**MATERIAL PROVIDED**
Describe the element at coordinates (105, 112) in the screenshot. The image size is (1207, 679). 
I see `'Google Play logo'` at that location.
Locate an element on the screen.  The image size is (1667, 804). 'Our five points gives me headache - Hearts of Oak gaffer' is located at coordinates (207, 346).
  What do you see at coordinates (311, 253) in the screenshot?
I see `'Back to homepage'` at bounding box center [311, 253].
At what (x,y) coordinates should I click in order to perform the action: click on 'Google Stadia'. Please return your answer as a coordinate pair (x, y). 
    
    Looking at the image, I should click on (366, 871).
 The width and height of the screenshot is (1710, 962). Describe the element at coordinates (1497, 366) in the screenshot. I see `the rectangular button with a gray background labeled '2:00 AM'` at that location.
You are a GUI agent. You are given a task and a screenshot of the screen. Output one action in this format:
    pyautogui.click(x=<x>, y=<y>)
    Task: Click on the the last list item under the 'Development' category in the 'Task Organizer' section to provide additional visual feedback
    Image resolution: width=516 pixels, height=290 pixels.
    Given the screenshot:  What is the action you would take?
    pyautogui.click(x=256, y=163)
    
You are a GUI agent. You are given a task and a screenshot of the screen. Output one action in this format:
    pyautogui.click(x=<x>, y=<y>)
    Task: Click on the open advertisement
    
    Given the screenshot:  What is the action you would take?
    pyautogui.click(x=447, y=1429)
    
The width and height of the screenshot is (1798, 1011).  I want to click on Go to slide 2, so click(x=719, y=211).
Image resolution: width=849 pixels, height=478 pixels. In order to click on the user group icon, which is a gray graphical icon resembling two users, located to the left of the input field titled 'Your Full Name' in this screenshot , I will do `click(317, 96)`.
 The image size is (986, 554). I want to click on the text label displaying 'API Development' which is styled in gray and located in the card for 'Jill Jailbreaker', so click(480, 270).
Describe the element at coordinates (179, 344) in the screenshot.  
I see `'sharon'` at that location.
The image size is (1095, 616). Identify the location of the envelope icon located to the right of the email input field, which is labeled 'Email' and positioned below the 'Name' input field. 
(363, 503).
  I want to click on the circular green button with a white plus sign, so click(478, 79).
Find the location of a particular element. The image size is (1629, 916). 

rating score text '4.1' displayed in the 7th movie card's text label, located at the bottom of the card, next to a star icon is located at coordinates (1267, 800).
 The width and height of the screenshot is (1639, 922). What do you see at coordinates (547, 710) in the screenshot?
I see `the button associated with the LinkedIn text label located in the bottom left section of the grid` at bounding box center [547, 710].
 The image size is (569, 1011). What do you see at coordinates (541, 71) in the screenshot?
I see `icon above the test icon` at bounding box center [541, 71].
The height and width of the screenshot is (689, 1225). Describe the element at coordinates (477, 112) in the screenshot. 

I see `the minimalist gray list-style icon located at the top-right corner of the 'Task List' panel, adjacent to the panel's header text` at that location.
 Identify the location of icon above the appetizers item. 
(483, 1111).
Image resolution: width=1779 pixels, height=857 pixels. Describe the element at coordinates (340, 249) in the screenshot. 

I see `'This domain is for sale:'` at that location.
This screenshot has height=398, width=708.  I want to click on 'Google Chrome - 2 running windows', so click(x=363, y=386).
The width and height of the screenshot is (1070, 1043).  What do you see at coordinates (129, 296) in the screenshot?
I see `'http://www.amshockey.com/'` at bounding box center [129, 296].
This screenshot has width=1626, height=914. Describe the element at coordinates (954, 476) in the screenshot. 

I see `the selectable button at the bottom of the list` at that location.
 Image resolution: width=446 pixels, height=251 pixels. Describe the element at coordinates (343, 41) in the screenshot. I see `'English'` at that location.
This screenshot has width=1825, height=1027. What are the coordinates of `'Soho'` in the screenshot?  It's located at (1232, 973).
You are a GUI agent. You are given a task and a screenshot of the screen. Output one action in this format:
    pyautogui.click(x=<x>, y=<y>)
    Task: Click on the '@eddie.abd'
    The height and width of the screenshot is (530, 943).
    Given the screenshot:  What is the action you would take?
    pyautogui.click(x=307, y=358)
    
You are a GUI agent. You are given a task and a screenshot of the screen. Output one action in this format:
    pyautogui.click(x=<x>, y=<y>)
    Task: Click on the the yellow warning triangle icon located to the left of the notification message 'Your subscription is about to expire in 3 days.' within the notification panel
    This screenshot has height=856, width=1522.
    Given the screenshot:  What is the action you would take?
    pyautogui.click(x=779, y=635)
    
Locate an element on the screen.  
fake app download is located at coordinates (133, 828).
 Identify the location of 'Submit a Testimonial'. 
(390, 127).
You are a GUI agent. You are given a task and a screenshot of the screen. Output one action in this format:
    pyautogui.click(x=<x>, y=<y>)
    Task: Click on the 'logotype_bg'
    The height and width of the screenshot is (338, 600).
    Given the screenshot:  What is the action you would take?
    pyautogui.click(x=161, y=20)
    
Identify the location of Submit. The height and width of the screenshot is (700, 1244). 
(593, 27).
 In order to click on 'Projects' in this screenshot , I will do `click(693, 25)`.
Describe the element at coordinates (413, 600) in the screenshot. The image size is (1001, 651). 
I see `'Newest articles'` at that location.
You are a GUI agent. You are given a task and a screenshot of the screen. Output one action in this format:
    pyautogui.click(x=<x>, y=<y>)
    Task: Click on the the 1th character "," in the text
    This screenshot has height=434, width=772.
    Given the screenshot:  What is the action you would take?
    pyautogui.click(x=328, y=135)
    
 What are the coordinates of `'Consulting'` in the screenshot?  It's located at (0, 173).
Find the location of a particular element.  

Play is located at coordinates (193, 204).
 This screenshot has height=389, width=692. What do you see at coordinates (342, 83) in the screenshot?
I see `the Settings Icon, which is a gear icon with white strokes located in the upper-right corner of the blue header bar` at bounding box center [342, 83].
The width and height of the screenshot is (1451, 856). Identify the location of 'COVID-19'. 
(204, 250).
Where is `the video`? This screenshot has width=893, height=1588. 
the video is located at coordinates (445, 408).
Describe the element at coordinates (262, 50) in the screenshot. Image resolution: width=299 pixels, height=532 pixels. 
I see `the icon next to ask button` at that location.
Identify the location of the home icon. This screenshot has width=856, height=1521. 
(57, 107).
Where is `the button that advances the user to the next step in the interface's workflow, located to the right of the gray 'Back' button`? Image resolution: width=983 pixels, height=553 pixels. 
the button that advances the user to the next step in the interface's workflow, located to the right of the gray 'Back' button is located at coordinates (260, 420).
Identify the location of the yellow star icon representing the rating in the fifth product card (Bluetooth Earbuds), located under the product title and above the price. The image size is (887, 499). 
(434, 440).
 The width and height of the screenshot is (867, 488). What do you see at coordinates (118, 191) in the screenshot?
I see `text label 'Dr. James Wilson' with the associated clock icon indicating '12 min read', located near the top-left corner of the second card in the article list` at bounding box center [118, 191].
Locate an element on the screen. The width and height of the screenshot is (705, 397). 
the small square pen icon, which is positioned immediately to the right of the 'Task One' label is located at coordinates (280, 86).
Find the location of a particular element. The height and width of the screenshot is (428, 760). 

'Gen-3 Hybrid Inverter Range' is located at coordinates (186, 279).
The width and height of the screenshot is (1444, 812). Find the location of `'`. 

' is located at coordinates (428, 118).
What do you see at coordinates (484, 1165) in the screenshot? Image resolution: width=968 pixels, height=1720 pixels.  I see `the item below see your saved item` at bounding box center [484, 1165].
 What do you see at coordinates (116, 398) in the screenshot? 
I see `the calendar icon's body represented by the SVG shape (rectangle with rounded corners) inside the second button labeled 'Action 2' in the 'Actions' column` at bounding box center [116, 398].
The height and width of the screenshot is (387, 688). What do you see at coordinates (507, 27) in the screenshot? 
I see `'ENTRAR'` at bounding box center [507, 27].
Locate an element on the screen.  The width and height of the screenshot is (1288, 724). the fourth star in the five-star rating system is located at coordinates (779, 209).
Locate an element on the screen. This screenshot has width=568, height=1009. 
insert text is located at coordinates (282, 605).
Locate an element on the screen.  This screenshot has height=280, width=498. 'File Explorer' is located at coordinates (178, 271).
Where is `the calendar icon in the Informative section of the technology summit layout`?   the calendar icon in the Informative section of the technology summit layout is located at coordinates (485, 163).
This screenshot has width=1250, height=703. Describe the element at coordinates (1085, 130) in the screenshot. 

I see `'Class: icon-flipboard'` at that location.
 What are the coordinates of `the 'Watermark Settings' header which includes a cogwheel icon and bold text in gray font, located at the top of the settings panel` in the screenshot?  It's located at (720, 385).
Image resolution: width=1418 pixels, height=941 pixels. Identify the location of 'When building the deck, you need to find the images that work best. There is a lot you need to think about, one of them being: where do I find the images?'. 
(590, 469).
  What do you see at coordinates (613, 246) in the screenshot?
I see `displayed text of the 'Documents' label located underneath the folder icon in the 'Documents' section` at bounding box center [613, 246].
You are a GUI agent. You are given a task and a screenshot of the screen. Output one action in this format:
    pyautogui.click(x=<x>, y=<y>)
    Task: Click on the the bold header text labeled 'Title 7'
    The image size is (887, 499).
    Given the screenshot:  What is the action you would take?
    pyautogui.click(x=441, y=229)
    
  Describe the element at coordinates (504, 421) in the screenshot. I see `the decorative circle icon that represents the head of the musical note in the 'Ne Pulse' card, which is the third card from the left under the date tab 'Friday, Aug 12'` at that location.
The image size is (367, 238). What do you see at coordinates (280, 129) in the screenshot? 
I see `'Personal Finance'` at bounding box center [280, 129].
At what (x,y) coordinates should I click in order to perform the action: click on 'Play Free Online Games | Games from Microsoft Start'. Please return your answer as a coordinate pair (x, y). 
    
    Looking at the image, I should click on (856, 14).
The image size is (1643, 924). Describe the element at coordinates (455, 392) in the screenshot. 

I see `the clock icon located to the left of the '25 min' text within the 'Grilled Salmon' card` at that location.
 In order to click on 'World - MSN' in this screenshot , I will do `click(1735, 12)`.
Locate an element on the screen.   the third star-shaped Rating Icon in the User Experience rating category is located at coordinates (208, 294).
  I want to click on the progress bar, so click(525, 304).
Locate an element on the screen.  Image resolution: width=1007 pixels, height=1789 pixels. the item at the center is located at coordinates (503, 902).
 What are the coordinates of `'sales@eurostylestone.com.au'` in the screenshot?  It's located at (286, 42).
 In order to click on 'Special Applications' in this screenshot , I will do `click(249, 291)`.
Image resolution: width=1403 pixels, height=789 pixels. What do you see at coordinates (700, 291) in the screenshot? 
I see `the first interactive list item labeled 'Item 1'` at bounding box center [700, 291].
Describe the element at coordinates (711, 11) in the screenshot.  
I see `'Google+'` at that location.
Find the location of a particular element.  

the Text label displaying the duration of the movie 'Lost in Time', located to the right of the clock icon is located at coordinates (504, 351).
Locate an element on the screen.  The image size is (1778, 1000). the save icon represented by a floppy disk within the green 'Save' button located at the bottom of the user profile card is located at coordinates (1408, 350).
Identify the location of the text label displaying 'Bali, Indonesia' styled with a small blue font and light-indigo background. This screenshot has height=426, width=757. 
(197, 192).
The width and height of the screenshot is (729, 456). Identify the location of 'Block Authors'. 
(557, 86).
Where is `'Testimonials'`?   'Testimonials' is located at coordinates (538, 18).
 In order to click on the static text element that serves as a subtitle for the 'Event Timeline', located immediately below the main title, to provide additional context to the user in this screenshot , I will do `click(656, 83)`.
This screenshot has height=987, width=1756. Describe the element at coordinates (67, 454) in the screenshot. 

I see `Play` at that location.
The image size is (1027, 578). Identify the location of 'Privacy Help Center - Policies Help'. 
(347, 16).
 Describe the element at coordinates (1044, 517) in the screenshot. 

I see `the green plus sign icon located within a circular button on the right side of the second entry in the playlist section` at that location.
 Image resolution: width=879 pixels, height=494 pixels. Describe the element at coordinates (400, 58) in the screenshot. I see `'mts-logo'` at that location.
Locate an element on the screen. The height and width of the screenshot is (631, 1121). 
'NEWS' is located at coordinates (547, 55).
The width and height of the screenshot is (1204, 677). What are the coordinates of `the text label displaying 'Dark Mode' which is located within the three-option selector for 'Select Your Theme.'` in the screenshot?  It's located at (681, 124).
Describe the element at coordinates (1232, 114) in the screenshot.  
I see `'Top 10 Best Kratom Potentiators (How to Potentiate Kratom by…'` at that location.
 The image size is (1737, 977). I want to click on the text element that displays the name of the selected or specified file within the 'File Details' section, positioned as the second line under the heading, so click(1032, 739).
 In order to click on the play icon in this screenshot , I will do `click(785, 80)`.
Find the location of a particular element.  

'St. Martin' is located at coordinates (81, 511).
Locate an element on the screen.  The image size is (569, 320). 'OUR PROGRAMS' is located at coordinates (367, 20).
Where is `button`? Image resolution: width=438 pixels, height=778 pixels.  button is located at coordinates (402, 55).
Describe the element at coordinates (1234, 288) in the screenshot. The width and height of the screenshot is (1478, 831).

**CHALLENGE**
Convert the data between the lines holding "Find the location of a particular element. The image" and "rating score text", inclusive, into a two-column CSV with the columns input and output, one row per input and its answer. Put each field in quotes and replace line breaks with spaces.

**SOLUTION**
input,output
"Find the location of a particular element. The image size is (1629, 916).","rating score text '4.1' displayed in the 7th movie card's text label, located at the bottom of the card, next to a star icon is located at coordinates (1267, 800)."